(Dataset excerpts)
-=-=-=-=-

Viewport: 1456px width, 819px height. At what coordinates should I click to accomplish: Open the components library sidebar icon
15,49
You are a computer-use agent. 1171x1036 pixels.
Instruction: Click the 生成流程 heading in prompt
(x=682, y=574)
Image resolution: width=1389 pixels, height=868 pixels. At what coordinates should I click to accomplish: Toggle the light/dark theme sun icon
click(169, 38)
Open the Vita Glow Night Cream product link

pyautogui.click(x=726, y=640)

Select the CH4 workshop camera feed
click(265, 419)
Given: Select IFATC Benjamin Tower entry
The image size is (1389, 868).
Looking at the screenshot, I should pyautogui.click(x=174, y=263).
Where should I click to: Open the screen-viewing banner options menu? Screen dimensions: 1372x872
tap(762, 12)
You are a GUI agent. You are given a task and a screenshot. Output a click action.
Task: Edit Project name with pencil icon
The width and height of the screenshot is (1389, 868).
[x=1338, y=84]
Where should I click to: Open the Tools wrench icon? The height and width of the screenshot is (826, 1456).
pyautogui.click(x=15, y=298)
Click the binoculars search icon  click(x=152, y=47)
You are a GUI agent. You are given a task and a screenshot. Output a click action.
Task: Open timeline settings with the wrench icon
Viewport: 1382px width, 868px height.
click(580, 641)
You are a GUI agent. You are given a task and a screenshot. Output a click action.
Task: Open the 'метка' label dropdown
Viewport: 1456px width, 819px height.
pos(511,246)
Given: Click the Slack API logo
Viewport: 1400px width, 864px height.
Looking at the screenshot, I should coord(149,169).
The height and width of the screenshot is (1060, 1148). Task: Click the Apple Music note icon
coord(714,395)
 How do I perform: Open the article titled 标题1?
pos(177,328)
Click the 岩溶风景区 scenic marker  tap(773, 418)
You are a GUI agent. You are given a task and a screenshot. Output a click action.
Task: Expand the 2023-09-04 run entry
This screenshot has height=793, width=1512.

-=-=-=-=-

HOW TO COMPLETE THIS TASK >> Your task is to copy every line of the entries that contains the string "with".

ANSWER TO THE EXERCISE >>
Task: Edit Project name with pencil icon
Task: Open timeline settings with the wrench icon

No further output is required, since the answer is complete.